Textbook question, chapter 7 Q4

*This is the full function, extending beyond -2, 2.*

Following the textbook lab exercise for Chapter 7. Read through pages 288-297, *BUT* use the code below.

- Explore the polynomial model fitting

- This builds from the polynomial model fit for the Wage data, using variables wage and age, in Figure 7.1.

The function `poly`

is a convenient way to generate a fourth-degree polynomial. By default it uses “orthonormal polynomials”. Look up what an orthonomal polynomial is, on the internet.

```
library(tidyverse)
library(ISLR)
fit <- lm(wage~poly(age,4), data=Wage)
coef(summary(fit))
# Estimate Std.
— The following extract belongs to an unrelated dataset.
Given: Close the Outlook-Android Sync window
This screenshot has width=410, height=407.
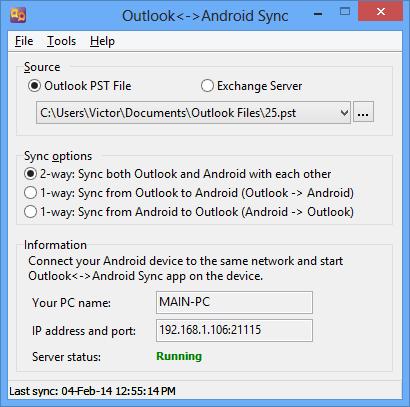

Error t value Pr(>|t|)
# (Intercept) 111.70361 0.7287409 153.283015 0.000000e+00
# poly(age, 4)1 447.06785 39.9147851 11.200558 1.484604e-28
# poly(age, 4)2 -478.31581 39.9147851 -11.983424 2.355831e-32
# poly(age, 4)3 125.52169 39.9147851 3.144742 1.678622e-03
# poly(age, 4)4 -77.91118 39.9147851 -1.951938 5.103865e-02
```

We can request that “raw” polynomials are generated instead, with the `raw=TRUE`

argument.

```
fit2 <- lm(wage~poly(age,4, raw=TRUE), data=Wage)
coef(summary(fit2))
# Estimate Std. Error t value
# (Intercept) -1.841542e+02 6.004038e+01 -3.067172
# poly(age, 4, raw = TRUE)1 2.124552e+01 5.886748e+00 3.609042
# poly(age, 4, raw = TRUE)2 -5.638593e-01 2.061083e-01 -2.735743
# poly(age, 4, raw = TRUE)3 6.810688e-03 3.065931e-03 2.221409
# poly(age, 4, raw = TRUE)4 -3.203830e-05 1.641359e-05 -1.951938
# Pr(>|t|)
# (Intercept) 0.0021802539
# poly(age, 4, raw = TRUE)1 0.0003123618
# poly(age, 4, raw = TRUE)2 0.0062606446
# poly(age, 4, raw = TRUE)3 0.0263977518
# poly(age, 4, raw = TRUE)4 0.0510386498
```

The coefficients are different, but effectively the fit is the same, which can be seen by plotting the fitted values from the two models.

```
wage_fit <- Wage %>%
mutate(yhat1 = predict(fit, Wage), yhat2 = predict(fit2, Wage))
ggplot(wage_fit, aes(x=yhat1, y=yhat2)) + geom_point() + theme(aspect.ratio = 1)
```

To examine the differences between orthonormal polynomials and “raw” polynomials, we can make scatterplot matrices of the two sets of polynomials.

```
library(GGally)
p_orth <- as_tibble(poly(Wage$age, 4))
ggscatmat(p_orth)
```

```
p_raw <- as_tibble(poly(Wage$age, 4, raw=TRUE))
ggscatmat(p_raw)
```